Valéria é, decididamente, a colisão entre o passado e o presente. Vive no conflito entre ter sido criada de forma conservadora, restrita, com verdades absolutas gravadas em pedra ao mesmo tempo em que vive - e sente - em uma sociedade mudada, em uma geração que conversa mais com seu íntimo e, por isso, entra tanto em conflito com a sua filha: que tem coragem de ser e agir como ela gostaria, mas não consegue.
Ela é o retrato desse mulher das décadas de 50-60 que eram reduzidas ao lar, ao casamento e aos filhos. E somente ao começar a escrever, escondida, em um diário, ela consegue afirmar, para si, principalmente e unicamente, que é uma mulher inteligente, que pensa, sente e enxerga o mundo e que tem consciência da força que possui entrelaçada à ausência de coragem para se libertar.
Ao longo da leitura senti vontade de gritar ?Vai, Valéria, você pode ser livre. Saia dessa casa, pegue o diário e fuja? e era quase como se ela conseguisse escutar, mas reprimia, sempre, a concretização da vontade.
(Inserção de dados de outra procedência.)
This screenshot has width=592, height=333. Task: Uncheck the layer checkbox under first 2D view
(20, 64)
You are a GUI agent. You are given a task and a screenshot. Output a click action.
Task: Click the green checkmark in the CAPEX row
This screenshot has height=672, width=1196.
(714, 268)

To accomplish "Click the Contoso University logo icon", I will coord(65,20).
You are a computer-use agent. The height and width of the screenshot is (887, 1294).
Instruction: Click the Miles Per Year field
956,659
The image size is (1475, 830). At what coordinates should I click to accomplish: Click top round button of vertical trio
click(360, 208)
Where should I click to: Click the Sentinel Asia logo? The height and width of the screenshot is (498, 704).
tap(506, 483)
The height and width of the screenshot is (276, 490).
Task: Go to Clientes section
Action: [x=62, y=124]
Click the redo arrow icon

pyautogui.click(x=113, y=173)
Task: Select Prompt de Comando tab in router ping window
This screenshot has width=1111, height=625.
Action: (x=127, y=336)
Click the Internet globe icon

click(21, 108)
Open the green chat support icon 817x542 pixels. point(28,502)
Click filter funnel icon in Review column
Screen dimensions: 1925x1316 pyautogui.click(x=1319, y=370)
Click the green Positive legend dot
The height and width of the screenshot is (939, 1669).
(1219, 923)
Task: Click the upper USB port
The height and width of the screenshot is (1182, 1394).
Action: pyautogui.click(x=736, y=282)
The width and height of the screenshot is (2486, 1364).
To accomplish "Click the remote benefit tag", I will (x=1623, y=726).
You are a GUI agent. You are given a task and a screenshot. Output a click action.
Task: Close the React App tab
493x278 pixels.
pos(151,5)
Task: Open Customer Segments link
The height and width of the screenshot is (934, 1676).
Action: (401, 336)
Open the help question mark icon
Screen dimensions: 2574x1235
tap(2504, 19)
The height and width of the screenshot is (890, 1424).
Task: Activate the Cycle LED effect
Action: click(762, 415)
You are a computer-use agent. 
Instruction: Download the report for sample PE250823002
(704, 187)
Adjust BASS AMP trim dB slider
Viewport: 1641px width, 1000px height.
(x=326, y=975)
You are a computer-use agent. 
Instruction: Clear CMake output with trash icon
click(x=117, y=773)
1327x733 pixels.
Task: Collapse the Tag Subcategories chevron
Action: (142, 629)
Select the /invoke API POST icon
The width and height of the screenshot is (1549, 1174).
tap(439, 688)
Uma leitura maravilhosa e frustrante ao mesmo tempo. É inevitável não se revoltar e torcer por ela. Mas ela escolhe, livremente, render-se ao passado, mesmo enxergando, sentindo e compreendendo o futuro. Ao libertar Mirella de seguir com a vida como a sua, ela de certa forma, se liberta, mesmo permanecendo presa dentro do convencionalismo que não lhe cabe.